Die Verfolgung und das furchtbare Schicksal der Familie Rüdenberg durch das nationalsozialistische Regime hat die Landeshauptstadt Hannover stets anerkannt. Im Rahmen der städtischen Erinnerungskultur wurden zudem Stolpersteine verlegt und eine Ausstellung zu Kindertransporten realisiert. Nach der Zustimmung der Restitution durch den Rat in einer seiner nächsten Sitzungen wird das Aquarell "Marschlandschaft mit rotem Windrad" in angemessener Form an die Familie Reynolds übergeben. Der Antragsteller Vernon Reynolds überlebte den Krieg durch einen der Kindertransporte.
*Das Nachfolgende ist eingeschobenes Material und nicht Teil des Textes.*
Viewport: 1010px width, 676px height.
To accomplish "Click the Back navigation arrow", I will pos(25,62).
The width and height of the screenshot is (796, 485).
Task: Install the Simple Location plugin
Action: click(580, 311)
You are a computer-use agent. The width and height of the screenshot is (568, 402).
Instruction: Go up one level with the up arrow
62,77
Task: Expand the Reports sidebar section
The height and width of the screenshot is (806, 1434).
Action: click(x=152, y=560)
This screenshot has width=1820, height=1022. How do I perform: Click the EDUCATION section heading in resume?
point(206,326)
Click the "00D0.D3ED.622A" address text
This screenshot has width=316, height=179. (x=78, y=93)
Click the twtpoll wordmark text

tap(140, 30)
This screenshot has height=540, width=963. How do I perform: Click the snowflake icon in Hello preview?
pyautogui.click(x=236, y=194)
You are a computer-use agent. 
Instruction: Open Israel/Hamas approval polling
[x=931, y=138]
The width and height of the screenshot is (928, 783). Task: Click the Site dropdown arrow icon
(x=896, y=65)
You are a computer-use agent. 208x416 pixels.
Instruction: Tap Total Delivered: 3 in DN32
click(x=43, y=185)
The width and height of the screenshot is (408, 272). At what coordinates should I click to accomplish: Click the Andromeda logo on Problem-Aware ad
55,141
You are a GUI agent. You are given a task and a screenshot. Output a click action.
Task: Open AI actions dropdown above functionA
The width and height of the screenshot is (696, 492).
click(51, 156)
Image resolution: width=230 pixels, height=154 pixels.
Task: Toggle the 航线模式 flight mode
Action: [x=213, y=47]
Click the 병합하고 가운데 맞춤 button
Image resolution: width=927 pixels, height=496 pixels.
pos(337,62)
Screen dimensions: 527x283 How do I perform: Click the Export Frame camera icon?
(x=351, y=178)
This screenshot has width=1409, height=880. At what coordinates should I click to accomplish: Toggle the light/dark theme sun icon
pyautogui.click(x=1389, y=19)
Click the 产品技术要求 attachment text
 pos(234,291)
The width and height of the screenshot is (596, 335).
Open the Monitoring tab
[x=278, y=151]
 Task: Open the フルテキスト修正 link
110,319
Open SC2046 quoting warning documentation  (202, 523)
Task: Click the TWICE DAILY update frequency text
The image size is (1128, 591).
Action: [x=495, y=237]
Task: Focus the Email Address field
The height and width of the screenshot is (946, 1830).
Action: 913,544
Zur Historie von der Anspruchstellung

Die offizielle Anspruchstellung an die Stadt Hannover erfolgte durch die RA-Kanzlei Markus Stötzel, Marburg, mit Datum vom 22.04.2013 im Auftrag der Erbenfamilie nach Max und Margarethe Rüdenberg, Prof. Vernon Reynolds in England. Seither stand die Stadt Hannover in schriftlichem Austausch mit den Erben. Zu einem persönlichen Austausch mit den Anspruch stellenden Nachfahren der Familie nach Max Rüdenberg und der sie vertretenden RA-Kanzlei kam es im Sommer 2014 anlässlich der Verlegung eines zweiten Stolpersteines für die Familie und eines Besuches der Familie in Hannover. In den folgenden Monaten stand die Landeshauptstadt Hannover im Austausch zwecks Beratung zu inhaltlichen Fragen und weiteren Vorgehen mit den Stellen des Bundes für Provenienzforschung, dem Referat für Provenienzforschung - Staatsministerin für Kultur und Medien sowie der Arbeitsstelle für Provenienzforschung, ehemals bei den Staatlichen Museen zu Berlin, heute Deutsches Zentrum Kulturgutverluste (DZK) Magdeburg. Infolge des fortgesetzten weiteren schriftlichen Austausches mit den Anspruchstellern und der sie vertretenden RA-Kanzlei von Anfang 2015 vereinbarte die Stadt Hannover in einem gemeinsamen Gespräch mit den Erben nach Max Rüdenberg im Juli 2015, die Limbach Kommission beim DZK anzurufen. Dies erfolgte offiziell von Seiten der Landeshauptstadt Hannover im August 2015. Die Empfehlung der Limbach-Kommission wurde am 10. Januar 2017 auf der Website des Deutschen Zentrums Kulturgutverluste veröffentlicht.